Instructions to follow: Find each line of the material below in which the word "left" occurs, and return it.

Input:
——
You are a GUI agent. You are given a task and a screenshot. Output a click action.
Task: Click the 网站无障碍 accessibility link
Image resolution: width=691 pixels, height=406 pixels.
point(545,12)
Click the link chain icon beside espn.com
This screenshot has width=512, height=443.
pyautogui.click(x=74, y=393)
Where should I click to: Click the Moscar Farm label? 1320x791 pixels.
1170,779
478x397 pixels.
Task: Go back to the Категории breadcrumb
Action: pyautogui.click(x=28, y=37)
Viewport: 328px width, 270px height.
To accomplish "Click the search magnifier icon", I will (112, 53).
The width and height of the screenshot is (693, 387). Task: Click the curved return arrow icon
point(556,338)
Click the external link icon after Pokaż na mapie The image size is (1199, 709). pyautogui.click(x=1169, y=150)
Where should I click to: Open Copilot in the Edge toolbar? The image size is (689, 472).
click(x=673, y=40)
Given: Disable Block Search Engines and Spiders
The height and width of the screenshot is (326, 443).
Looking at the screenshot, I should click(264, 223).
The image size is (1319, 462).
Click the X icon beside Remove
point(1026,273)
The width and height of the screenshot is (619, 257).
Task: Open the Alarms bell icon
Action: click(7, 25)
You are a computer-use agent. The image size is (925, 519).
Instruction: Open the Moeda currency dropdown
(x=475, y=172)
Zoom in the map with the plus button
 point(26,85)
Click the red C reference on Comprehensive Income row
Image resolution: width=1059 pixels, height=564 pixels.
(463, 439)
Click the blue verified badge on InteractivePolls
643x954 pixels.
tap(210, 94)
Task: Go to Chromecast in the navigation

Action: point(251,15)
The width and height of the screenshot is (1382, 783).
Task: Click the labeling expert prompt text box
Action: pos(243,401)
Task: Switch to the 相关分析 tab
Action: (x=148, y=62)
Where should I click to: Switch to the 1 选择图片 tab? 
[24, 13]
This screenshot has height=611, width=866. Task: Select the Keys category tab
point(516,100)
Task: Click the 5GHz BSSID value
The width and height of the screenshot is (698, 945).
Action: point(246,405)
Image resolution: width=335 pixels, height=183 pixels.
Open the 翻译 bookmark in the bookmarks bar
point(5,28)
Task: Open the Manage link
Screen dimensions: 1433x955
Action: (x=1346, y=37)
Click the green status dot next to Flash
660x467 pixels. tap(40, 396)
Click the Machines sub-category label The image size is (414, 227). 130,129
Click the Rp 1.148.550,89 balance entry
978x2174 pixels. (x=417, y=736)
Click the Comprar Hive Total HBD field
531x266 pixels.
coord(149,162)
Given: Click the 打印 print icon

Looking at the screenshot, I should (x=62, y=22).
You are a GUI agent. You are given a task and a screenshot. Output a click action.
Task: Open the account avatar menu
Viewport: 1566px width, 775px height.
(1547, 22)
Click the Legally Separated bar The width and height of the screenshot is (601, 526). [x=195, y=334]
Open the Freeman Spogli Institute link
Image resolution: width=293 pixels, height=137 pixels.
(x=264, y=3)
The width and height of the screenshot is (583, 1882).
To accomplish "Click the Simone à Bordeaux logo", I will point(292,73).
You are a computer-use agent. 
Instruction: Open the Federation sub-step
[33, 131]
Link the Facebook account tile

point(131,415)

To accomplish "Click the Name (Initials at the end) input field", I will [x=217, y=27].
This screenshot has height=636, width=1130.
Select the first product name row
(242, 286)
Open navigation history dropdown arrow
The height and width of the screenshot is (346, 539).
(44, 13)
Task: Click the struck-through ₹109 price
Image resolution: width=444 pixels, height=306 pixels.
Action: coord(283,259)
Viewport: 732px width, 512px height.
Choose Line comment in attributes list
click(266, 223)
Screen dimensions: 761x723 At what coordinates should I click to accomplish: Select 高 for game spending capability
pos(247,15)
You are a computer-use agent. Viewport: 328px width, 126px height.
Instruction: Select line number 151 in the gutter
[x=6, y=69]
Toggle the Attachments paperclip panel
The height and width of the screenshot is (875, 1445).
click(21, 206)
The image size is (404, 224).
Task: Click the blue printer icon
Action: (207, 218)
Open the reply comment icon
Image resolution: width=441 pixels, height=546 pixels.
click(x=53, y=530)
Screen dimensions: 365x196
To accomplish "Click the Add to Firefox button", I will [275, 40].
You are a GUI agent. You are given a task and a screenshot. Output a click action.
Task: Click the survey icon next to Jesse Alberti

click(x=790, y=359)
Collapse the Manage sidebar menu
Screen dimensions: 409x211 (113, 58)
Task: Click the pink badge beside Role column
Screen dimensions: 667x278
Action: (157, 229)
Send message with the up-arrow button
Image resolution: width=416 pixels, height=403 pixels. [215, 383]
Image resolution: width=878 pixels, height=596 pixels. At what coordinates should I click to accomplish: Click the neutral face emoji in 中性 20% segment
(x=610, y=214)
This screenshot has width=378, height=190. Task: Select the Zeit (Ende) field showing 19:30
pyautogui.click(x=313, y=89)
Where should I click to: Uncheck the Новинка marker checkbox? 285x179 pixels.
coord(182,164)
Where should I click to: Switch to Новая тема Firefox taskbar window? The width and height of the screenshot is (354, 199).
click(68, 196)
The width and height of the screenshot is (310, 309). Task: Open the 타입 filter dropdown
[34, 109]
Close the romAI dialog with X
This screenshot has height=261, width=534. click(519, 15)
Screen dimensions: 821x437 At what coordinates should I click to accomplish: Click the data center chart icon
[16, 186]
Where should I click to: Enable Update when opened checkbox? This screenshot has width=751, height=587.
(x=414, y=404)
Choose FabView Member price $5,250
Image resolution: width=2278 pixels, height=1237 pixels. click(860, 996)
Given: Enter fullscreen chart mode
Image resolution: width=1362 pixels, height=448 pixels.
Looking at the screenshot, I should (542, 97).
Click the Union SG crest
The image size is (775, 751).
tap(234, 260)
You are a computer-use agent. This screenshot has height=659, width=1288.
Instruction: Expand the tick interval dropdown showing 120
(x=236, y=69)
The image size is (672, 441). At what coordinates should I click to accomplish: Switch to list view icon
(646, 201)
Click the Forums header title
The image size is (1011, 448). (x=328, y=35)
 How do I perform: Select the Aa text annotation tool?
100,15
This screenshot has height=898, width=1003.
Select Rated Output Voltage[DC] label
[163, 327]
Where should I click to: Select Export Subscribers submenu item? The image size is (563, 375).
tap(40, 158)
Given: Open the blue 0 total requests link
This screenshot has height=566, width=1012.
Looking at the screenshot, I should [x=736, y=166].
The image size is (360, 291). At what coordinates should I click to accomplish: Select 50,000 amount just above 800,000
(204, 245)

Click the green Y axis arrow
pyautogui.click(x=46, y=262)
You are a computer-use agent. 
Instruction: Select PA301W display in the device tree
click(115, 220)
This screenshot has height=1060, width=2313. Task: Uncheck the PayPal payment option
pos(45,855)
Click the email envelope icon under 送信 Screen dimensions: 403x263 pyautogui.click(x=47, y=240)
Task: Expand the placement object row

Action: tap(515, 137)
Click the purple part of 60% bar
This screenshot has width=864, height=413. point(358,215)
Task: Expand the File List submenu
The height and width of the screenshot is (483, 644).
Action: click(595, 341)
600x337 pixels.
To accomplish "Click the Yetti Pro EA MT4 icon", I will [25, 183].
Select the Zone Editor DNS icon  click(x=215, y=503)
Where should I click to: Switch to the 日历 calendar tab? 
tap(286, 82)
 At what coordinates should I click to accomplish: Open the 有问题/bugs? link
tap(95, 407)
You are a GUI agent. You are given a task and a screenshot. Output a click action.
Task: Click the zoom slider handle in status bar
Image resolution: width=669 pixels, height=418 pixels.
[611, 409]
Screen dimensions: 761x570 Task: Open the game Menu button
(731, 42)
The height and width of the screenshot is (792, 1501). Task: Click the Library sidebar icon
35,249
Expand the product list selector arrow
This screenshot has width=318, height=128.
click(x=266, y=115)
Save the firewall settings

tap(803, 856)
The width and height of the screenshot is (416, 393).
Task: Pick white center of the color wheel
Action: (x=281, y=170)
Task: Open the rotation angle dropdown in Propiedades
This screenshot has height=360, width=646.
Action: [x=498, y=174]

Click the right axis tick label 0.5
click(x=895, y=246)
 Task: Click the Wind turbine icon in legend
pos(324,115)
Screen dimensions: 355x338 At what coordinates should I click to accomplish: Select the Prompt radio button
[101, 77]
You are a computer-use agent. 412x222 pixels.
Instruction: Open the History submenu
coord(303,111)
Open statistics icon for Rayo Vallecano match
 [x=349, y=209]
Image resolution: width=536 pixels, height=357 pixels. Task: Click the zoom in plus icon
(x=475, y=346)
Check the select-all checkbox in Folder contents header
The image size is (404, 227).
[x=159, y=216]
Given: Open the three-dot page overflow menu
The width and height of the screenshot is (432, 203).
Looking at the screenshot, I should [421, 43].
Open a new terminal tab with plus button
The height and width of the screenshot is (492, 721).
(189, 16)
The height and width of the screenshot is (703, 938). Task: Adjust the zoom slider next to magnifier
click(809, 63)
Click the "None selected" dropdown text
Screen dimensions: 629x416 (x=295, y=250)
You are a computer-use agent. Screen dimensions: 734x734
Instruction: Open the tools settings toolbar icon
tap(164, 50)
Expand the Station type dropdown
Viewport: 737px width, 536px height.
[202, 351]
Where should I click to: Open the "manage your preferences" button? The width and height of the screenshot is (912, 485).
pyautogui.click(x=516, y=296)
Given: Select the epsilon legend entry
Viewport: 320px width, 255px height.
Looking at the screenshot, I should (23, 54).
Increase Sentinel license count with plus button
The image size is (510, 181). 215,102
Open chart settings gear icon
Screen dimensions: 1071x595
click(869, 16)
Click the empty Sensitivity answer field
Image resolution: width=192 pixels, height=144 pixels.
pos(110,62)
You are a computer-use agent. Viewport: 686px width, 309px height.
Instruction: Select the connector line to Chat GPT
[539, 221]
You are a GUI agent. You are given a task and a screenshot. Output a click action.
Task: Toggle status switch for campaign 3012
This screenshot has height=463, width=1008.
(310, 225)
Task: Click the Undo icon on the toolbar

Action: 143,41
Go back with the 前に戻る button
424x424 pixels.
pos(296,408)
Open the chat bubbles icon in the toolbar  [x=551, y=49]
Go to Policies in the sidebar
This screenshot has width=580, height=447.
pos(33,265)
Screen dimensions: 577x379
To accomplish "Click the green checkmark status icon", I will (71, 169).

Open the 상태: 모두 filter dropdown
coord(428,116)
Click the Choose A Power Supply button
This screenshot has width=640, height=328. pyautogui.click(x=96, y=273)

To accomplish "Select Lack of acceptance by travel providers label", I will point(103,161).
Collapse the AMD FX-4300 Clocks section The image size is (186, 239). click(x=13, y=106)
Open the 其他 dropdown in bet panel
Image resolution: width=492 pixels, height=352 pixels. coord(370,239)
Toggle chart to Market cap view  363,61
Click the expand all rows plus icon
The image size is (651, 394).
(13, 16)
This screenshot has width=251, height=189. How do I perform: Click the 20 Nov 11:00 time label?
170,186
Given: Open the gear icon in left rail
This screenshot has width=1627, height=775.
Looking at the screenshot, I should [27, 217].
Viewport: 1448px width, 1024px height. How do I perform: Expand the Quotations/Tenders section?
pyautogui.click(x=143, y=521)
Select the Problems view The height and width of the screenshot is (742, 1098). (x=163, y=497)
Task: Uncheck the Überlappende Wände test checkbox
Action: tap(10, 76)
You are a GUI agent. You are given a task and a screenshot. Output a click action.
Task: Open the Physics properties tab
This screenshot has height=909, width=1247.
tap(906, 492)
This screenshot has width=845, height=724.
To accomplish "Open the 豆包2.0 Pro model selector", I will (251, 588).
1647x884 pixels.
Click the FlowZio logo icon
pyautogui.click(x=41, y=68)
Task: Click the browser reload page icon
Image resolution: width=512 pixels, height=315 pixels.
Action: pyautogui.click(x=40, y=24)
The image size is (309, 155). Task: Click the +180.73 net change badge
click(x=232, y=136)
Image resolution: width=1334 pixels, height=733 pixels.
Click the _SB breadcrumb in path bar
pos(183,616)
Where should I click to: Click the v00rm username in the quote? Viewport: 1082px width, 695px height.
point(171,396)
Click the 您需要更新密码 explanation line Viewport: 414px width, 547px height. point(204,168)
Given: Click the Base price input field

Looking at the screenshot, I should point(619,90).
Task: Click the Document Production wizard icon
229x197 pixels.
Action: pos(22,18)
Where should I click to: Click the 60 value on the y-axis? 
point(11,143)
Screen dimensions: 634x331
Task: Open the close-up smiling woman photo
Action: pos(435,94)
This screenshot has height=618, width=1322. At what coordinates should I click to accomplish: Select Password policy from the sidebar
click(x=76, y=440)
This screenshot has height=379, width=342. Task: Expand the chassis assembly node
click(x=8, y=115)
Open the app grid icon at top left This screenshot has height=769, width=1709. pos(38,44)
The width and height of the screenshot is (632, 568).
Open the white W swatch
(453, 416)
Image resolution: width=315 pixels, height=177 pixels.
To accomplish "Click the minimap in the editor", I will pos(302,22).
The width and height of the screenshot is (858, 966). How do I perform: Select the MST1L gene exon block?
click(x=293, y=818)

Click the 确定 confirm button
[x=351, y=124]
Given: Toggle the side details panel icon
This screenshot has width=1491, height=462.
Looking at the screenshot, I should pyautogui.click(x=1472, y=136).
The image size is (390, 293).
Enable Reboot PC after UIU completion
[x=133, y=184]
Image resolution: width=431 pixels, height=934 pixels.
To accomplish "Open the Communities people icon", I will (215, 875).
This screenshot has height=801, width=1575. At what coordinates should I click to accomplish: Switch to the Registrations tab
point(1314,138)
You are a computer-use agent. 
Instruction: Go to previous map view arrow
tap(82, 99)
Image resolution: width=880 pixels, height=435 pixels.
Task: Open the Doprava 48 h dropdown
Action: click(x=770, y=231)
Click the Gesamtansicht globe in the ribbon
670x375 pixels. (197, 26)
——
Exercise answer:
Given: Open the gear icon in left rail
Open the app grid icon at top left This screenshot has height=769, width=1709. pos(38,44)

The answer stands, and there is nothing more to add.